▸ **WHAT YOU SHOULD DO**: Print, from the listing below, the lines starting at the line containing "Topaze bleue, roulée (193, 2170)" and ending at the line containing "[Vorheriges] (35, 816)", exactly as they stand, and print nothing else.

▸ **RECORD EXCERPTS**:
* * *
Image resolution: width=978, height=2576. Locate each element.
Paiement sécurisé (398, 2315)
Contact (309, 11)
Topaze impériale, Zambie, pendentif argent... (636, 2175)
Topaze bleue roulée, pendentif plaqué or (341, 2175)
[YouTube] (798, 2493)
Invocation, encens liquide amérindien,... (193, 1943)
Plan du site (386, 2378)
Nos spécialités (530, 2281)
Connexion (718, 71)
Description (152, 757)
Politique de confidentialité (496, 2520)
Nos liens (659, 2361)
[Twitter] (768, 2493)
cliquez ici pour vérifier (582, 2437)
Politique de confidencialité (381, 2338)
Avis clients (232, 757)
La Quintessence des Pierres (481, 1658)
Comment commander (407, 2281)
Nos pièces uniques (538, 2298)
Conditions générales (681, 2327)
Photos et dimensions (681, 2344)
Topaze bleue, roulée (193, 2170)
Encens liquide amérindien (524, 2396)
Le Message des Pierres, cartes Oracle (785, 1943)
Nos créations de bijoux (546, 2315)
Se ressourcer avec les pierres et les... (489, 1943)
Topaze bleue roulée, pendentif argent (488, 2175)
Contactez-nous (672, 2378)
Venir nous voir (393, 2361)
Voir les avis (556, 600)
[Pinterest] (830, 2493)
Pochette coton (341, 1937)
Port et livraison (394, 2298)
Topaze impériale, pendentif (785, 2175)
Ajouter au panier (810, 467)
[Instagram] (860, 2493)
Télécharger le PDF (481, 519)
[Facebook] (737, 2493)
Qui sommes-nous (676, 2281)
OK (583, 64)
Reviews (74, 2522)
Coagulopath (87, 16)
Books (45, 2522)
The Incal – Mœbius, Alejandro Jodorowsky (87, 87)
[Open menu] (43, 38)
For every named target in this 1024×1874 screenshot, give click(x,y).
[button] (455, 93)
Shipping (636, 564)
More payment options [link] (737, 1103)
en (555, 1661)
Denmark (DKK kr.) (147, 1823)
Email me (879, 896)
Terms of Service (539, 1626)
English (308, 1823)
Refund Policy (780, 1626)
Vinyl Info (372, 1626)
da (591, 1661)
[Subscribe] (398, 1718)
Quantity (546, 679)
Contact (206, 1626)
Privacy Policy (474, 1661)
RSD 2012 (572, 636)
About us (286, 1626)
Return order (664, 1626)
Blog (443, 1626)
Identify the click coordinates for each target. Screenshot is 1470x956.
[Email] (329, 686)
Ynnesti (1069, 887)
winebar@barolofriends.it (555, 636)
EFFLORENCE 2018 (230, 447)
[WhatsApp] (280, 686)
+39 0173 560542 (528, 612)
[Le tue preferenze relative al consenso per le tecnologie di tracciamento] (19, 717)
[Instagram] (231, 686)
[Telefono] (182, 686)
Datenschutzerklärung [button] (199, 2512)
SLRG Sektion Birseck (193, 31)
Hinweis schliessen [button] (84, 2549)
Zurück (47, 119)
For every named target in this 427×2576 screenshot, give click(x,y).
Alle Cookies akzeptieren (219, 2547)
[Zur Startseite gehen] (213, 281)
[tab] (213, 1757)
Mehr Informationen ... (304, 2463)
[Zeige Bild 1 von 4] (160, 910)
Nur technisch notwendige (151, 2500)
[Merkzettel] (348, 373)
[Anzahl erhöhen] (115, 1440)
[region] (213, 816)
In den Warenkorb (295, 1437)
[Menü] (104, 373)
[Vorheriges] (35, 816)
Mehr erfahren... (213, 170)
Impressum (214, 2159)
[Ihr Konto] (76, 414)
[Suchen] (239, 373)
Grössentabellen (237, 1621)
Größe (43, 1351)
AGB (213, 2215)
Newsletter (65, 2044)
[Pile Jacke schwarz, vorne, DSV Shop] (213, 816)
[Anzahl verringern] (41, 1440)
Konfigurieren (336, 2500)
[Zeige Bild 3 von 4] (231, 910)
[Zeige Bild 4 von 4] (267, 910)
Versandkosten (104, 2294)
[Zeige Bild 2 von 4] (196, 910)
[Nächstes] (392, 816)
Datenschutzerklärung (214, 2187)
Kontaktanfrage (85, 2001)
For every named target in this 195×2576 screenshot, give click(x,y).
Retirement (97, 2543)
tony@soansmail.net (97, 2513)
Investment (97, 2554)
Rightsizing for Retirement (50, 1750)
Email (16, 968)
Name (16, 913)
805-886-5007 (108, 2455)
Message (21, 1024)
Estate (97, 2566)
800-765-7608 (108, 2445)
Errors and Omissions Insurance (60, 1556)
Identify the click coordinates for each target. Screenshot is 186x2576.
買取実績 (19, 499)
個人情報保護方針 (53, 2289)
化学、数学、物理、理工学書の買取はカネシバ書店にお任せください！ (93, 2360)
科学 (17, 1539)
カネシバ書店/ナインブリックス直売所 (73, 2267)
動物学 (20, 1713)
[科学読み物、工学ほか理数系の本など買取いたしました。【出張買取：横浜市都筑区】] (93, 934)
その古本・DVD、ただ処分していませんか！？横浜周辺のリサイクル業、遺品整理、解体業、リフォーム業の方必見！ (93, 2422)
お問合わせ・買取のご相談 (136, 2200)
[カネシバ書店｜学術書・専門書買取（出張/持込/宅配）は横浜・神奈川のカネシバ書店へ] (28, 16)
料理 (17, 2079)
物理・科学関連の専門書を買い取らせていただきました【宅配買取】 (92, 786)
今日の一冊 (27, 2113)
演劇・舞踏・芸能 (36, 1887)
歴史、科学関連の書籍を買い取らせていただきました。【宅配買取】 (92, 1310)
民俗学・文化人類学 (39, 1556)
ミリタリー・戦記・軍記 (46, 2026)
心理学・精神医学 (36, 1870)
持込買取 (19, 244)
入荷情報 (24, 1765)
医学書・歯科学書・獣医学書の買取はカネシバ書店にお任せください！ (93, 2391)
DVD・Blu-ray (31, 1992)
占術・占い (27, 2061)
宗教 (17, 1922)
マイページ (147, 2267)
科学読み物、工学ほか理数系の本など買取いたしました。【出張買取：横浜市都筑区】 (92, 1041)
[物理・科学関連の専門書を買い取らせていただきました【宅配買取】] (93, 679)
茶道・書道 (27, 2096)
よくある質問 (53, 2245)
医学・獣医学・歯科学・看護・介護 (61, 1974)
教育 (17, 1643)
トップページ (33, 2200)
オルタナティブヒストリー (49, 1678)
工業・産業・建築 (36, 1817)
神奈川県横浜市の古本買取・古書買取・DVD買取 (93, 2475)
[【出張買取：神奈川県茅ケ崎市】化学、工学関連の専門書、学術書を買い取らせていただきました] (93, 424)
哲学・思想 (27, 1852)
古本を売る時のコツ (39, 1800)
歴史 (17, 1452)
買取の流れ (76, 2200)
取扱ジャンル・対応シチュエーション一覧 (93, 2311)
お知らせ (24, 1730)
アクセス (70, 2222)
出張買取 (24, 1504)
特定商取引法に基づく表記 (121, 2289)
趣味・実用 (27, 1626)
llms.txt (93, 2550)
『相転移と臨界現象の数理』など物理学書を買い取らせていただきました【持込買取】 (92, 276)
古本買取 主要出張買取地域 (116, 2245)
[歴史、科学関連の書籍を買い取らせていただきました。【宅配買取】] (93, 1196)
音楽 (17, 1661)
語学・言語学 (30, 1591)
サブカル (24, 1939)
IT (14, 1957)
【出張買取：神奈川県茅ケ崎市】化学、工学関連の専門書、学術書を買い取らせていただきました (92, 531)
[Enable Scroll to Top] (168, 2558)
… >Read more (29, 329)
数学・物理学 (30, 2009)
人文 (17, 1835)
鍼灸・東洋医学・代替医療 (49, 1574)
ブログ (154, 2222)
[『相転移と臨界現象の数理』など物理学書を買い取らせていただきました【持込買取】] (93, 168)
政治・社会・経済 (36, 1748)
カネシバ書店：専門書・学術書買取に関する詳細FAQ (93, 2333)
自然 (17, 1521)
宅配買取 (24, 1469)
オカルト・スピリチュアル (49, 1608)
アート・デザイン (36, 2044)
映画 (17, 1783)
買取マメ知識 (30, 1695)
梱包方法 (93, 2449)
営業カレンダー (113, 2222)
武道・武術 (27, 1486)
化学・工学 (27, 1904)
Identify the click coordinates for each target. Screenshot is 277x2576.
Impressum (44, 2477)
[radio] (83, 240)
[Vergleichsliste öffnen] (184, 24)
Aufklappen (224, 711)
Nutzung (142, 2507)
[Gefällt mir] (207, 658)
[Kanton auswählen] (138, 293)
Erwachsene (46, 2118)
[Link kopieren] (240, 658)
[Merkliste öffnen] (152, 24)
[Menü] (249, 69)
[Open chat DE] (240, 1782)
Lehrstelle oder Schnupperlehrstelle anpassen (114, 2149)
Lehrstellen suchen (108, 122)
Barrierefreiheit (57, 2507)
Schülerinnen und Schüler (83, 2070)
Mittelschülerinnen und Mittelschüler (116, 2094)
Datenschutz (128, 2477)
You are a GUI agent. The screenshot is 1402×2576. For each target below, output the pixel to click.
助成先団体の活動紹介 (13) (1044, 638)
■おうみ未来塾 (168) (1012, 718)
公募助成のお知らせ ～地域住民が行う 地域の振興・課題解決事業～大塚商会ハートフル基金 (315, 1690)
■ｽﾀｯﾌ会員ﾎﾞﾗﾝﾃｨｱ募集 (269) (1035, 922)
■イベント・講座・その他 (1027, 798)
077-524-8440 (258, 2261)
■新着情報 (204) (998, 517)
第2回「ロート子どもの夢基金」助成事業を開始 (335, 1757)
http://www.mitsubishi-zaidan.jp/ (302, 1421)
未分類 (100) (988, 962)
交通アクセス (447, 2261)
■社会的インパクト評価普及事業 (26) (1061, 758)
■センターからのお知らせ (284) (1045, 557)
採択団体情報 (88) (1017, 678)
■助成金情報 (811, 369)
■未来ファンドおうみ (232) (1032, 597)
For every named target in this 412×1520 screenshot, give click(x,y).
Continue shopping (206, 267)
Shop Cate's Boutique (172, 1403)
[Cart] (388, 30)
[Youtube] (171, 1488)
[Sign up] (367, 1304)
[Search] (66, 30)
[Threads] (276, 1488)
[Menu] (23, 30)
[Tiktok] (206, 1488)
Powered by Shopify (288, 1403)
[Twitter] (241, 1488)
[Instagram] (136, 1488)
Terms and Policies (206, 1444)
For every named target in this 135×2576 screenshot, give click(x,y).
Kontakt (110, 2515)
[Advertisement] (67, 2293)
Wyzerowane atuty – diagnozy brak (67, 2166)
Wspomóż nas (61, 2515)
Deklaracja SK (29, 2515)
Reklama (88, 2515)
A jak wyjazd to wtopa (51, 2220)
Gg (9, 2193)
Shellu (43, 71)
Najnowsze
* * *
▸ **WRITTEN SOLUTION**:
Topaze bleue, roulée (193, 2170)
Encens liquide amérindien (524, 2396)
Le Message des Pierres, cartes Oracle (785, 1943)
Nos créations de bijoux (546, 2315)
Se ressourcer avec les pierres et les... (489, 1943)
Topaze bleue roulée, pendentif argent (488, 2175)
Contactez-nous (672, 2378)
Venir nous voir (393, 2361)
Voir les avis (556, 600)
[Pinterest] (830, 2493)
Pochette coton (341, 1937)
Port et livraison (394, 2298)
Topaze impériale, pendentif (785, 2175)
Ajouter au panier (810, 467)
[Instagram] (860, 2493)
Télécharger le PDF (481, 519)
[Facebook] (737, 2493)
Qui sommes-nous (676, 2281)
OK (583, 64)
Reviews (74, 2522)
Coagulopath (87, 16)
Books (45, 2522)
The Incal – Mœbius, Alejandro Jodorowsky (87, 87)
[Open menu] (43, 38)
For every named target in this 1024×1874 screenshot, give click(x,y).
[button] (455, 93)
Shipping (636, 564)
More payment options [link] (737, 1103)
en (555, 1661)
Denmark (DKK kr.) (147, 1823)
Email me (879, 896)
Terms of Service (539, 1626)
English (308, 1823)
Refund Policy (780, 1626)
Vinyl Info (372, 1626)
da (591, 1661)
[Subscribe] (398, 1718)
Quantity (546, 679)
Contact (206, 1626)
Privacy Policy (474, 1661)
RSD 2012 (572, 636)
About us (286, 1626)
Return order (664, 1626)
Blog (443, 1626)
Identify the click coordinates for each target. Screenshot is 1470x956.
[Email] (329, 686)
Ynnesti (1069, 887)
winebar@barolofriends.it (555, 636)
EFFLORENCE 2018 (230, 447)
[WhatsApp] (280, 686)
+39 0173 560542 (528, 612)
[Le tue preferenze relative al consenso per le tecnologie di tracciamento] (19, 717)
[Instagram] (231, 686)
[Telefono] (182, 686)
Datenschutzerklärung [button] (199, 2512)
SLRG Sektion Birseck (193, 31)
Hinweis schliessen [button] (84, 2549)
Zurück (47, 119)
For every named target in this 427×2576 screenshot, give click(x,y).
Alle Cookies akzeptieren (219, 2547)
[Zur Startseite gehen] (213, 281)
[tab] (213, 1757)
Mehr Informationen ... (304, 2463)
[Zeige Bild 1 von 4] (160, 910)
Nur technisch notwendige (151, 2500)
[Merkzettel] (348, 373)
[Anzahl erhöhen] (115, 1440)
[region] (213, 816)
In den Warenkorb (295, 1437)
[Menü] (104, 373)
[Vorheriges] (35, 816)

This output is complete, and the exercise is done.